Yeah, pretty sure I screwed up my time variable. In fact I know I did–that sin(t) needs to be sin(60 \cdot 2 \pi \cdot t). I guess I was thinking I could just scale later, but that doesn’t work. I’ll try it again later with fixed units.

I think it’s mostly ok otherwise, though. The (sin(t) - RC*cos(t)) just another way of getting the phase shift. Both solutions are a phase-shifted sinusoid plus an exponential decay, as one would expect.

29

I recall a time when my lab partner and I were scratching our heads trying to figure out why our answer was off. We finally realized we forgot to multiply (or divide) by 2 \pi
So from then on when working on a problem we would say "do we need to use 2 \pi?
(Even when it wasn’t relevant…)
Brian

30

Related: there’s a maxim in computer graphics that you should always make an even number of sign errors.

31

I appreciate all the answers.
I’ll have to play with some of the equations and graphers later, when I have some time.
One thing I would like to point out, though: For this application, I’m only interested in the time from the first zero-crossing to the next, i.e. - the first positive half-wave. The voltage across C during this time period is all that matters to me (since the circuit gets reset when the voltage across C reaches some arbitrary V).

32

Fixed my formula and I get the same (0.0508, but close enough). The Desmos plot looks much more like yours now:

33

The capacitor voltage reaches its maximum at very nearly the zero crossing (at 8.2 ms vs. 8.33 ms). The resistance is so high that it never charges up much and therefore the source voltage is higher than the cap voltage until nearly the very end.

34

That sounds correct.
Now, I need to use the formula to calculate what resistance is required for the capacitor to reach, say, 28V at time = 7mS (I’ll need to get this time more exactly, but this is the idea).

35

Looks like t somewhere between 6 and 6.5 mS would be perfect.
6mS gives an instantaneous voltage of 261v, 6.5mS is 216v

36

For what R and C values? It was never clear to me what items were fixed and what were adjustable in your setup. (Just asking so that you can have another set of eyes on the math. For the R and C values quoted in various posts above, you won’t get anywhere close to 200 V on the capacitor ever.)

37

Let’s assume that the C value is fixed at .1µF, and R is completely adjustable.
The “trip” voltage across C is going to be close to 28V.
I need it to reach that voltage after 6mS , but not longer than 6.5mS (although there is some leeway in those values).

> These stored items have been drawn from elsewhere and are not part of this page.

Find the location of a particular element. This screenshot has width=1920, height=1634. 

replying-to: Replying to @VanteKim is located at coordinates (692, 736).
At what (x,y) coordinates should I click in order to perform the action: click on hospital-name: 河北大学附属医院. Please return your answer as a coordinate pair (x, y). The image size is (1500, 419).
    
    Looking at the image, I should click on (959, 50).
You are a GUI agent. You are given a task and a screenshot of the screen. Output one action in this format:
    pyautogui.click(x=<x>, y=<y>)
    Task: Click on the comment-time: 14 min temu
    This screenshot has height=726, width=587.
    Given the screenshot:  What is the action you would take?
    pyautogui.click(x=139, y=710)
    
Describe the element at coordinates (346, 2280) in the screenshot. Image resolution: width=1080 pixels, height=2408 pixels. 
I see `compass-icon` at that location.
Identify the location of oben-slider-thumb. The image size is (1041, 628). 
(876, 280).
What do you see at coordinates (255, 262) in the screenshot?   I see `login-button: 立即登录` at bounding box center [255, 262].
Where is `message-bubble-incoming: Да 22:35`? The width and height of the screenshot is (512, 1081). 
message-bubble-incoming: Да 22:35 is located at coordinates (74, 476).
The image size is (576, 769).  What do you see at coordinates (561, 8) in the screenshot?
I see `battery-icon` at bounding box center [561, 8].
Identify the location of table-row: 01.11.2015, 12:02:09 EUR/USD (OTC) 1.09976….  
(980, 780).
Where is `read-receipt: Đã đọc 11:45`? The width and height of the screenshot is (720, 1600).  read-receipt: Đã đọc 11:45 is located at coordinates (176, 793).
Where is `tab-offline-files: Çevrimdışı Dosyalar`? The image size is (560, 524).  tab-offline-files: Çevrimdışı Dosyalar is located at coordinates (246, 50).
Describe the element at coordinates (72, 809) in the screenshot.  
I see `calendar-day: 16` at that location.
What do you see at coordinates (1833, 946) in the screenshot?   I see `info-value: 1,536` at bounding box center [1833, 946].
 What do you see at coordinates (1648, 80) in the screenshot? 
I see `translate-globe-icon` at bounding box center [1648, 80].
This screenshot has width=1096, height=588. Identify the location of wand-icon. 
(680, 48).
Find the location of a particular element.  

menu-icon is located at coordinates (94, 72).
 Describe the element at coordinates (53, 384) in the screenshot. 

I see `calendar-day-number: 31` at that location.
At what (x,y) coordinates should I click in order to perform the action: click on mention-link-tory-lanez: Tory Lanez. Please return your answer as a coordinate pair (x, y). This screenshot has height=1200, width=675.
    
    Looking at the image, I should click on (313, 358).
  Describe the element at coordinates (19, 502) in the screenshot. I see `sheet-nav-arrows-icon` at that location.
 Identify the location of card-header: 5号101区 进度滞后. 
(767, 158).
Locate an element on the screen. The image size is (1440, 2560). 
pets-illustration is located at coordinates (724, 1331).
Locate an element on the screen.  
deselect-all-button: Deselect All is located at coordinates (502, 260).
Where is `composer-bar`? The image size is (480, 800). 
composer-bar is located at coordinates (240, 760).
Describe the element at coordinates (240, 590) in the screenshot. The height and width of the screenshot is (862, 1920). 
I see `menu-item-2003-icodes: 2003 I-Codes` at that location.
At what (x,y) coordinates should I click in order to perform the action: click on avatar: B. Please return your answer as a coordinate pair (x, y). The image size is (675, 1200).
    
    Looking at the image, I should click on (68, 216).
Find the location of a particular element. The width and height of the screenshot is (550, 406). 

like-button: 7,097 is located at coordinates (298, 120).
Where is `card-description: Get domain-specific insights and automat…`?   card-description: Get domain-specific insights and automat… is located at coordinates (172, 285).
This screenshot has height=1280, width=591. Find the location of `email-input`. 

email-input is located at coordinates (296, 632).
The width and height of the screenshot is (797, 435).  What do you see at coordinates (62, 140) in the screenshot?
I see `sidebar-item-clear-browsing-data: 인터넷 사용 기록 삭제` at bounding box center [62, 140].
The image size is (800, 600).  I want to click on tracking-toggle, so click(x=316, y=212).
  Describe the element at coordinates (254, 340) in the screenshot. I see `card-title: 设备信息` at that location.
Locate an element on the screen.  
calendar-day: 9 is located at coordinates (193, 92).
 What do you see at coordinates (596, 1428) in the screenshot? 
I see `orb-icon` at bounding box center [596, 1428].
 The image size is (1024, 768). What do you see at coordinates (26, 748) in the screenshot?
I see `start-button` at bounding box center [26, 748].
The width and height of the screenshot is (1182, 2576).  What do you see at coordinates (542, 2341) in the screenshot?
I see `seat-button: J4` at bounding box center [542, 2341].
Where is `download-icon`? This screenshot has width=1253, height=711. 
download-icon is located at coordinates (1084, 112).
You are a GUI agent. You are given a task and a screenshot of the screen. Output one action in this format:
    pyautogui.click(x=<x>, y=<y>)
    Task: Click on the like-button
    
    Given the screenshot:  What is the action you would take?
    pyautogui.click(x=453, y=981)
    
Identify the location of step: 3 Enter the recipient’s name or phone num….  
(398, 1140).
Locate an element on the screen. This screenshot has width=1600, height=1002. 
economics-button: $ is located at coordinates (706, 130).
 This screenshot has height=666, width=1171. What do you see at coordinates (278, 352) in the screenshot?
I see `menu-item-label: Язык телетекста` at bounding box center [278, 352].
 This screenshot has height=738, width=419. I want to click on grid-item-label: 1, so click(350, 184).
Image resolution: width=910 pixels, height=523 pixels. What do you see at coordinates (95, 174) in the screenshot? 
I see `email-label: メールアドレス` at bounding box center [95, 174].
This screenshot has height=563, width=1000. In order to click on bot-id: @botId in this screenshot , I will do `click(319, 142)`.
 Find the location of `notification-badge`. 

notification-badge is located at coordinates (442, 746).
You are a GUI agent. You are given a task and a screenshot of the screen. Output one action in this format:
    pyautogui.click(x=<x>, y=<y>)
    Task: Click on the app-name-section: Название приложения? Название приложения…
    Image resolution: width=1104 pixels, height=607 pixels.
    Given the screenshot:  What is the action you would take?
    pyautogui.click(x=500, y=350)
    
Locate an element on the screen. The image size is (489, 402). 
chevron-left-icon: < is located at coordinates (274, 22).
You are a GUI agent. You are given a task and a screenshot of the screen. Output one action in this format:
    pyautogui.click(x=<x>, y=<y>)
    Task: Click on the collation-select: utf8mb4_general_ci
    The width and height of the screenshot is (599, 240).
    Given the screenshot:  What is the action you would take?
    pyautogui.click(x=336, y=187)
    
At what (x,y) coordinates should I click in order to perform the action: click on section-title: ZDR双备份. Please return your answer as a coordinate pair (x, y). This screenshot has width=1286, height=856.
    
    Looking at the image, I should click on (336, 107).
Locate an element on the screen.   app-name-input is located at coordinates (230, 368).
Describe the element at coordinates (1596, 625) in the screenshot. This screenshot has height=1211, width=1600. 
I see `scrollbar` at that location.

If R ended up being too small (like, under 100KΩ), I could decrease C. A small R would mean more power dissipation, so I’d want to increase it (R, that is).

38

Here’s what I get:

For 1.0 MΩ, 0.1 µF: V_c at 6 ms is 28.8 V and at 6.5 ms is 31.0 V,

For 1.1 MΩ, 0.1 µF: V_c at 6 ms is 26.2 V and at 6.5 ms is 28.3 V,

And you’ll be dumping about a quarter watt in the resistor.

(Edit: To add the obvious, the level of precision quoted is assuming idealizations elsewhere. Realities of the switching circuits may be relevant.)

39

That’s great!
When I prototype it, I’ll measure the actual voltages and see how close it gets.